During the COVID-19 pandemic, I hunkered down. My social lifeline became Zoom calls. They still are. I hardly meet colleagues or coworkers in person, as it’s just not necessary any more.
I do still enjoy the times I get out. Yet, I’m old school, and picking up the phone and placing calls is second nature. In all things, I do my part in living sustainably.
In the age of remote work, there are conventions, team meetings, busy work, solo work, and collaborative work, and going to a specific place of business isn’t necessary to get whatever kind of work done. I adore hearing the birds chirp, so when there are no traffic jams, there’s an immediacy to communing with nature.
New York City has been impacted the most by the absence of warm bodies who once worked in the various markets around the city, be it the Seventh Avenue, Madison Avenue and Wall Street. corridors, and other intersecting hubs. Other businesses have clambered to take over these spaces, and filling up an old stomping ground by lesser known entities is gratifying to contemplate.
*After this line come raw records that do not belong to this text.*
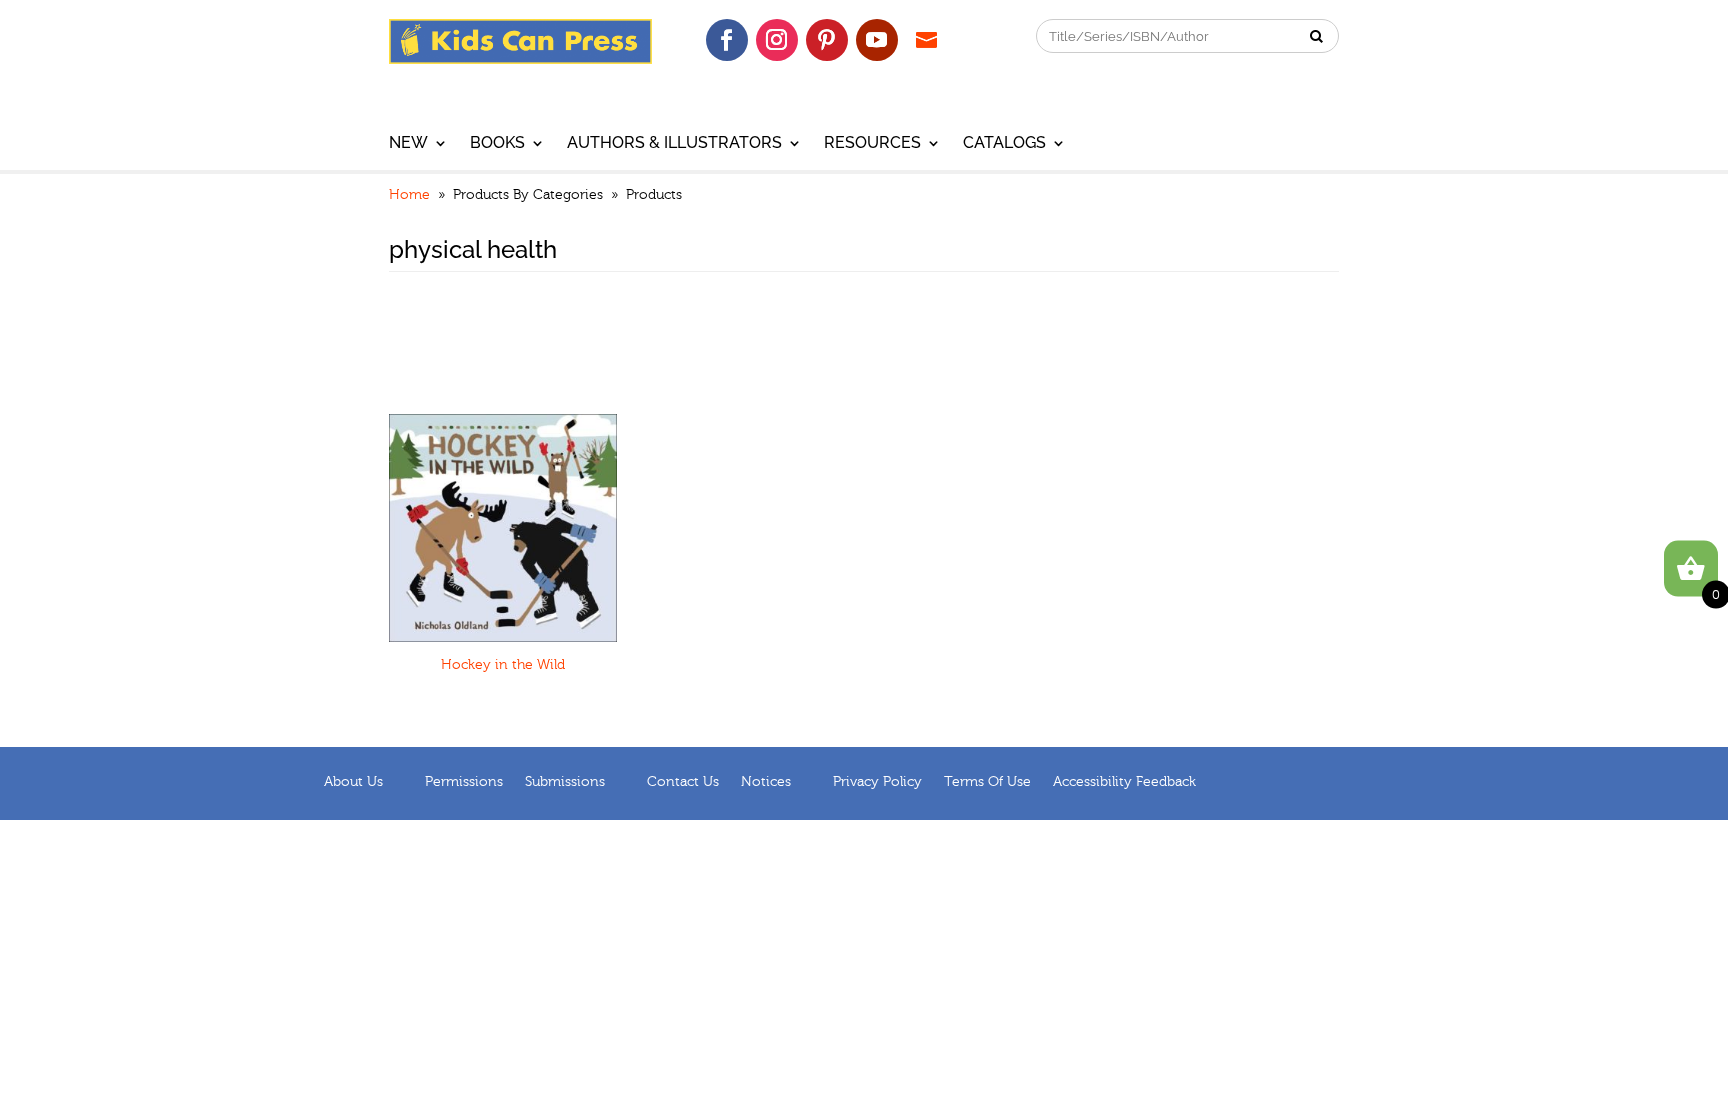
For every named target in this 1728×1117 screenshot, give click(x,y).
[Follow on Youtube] (877, 40)
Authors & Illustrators (674, 144)
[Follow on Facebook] (727, 40)
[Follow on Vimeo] (927, 40)
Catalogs (1004, 144)
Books (497, 144)
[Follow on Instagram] (777, 40)
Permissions (464, 782)
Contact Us (683, 782)
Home (409, 195)
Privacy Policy (877, 782)
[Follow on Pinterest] (827, 40)
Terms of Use (987, 782)
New (408, 144)
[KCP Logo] (520, 59)
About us (353, 782)
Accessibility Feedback (1124, 782)
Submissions (565, 782)
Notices (766, 782)
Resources (872, 144)
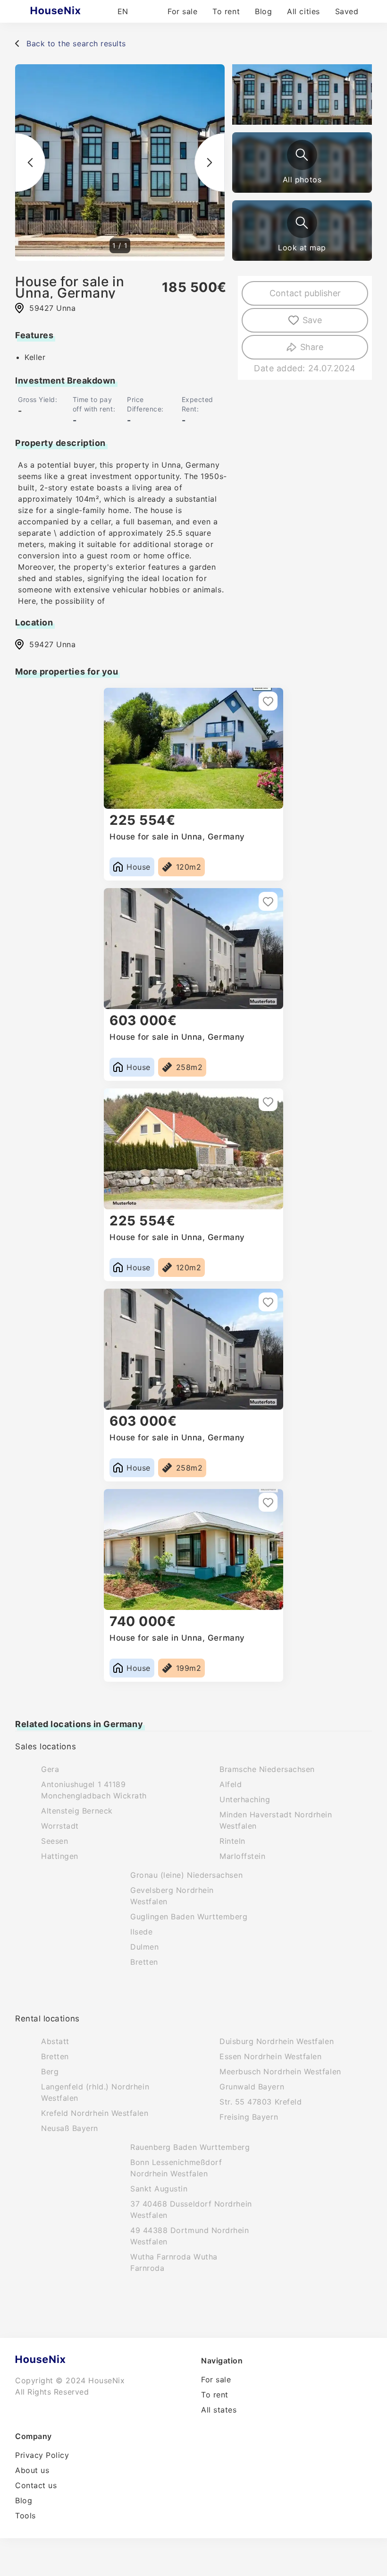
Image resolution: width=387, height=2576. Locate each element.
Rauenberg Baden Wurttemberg (190, 2147)
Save (312, 320)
The homeless challenges all big cities face may be an initial deterrent to more permanent change. However, we’re already seeing multi-family housing replace offices like Zoom has replaced commuting by car. Our economy’s industrial and transportation sectors burn the most fossil fuels, yet EVs and hydrogen power hold a lot of promise.
We can all agree that the effects of oil and gas-led economies of the 20th century, at least from a scientific perspective, have provoked a new paradigm. Reduced power consumption in the workplace has many benefits.
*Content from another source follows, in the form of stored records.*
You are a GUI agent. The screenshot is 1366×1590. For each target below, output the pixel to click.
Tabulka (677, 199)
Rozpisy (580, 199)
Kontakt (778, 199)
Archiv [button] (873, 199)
Dispensing with servers, computers, and computer printing stations cuts energy bills and gives us extra time with loved ones.
The digital age has reduced paper usage, even though many employers still require a paper trail. The paperless strategy has proven to reduce the need for paper mills. One remote worker can remove up to 14.7 pounds of CO2, accounting for better air quality.
The day-to-day grind of getting to the transportation hub while cramming a danish and coffee down our throats is a thing of the past, for many of us, and that’s a good thing. Should we want to get away, there will exist driverless EV taxis to speed us on our way sooner than later.
In the meantime, we can treat work for work’s sake only. To not be pigeonholed by what we do on this planet is liberating. I invite everyone to be defined instead by the many kindnesses we bestow on our fellow humans and on the planet itself.
Parklife has been proudly remote since its founding in 2009. While this wasn’t a huge deal when it was a solo venture of the founder, we now have fifteen people participating in the company on some level, from full-timers to contractors.
To a person, we’re all resolutely remote, and with the right people and the right tools, the culture doesn’t suffer. From my observation, it actually thrives because everyone’s so well-adjusted from the flexibility and peace that come from working from your natural habitat.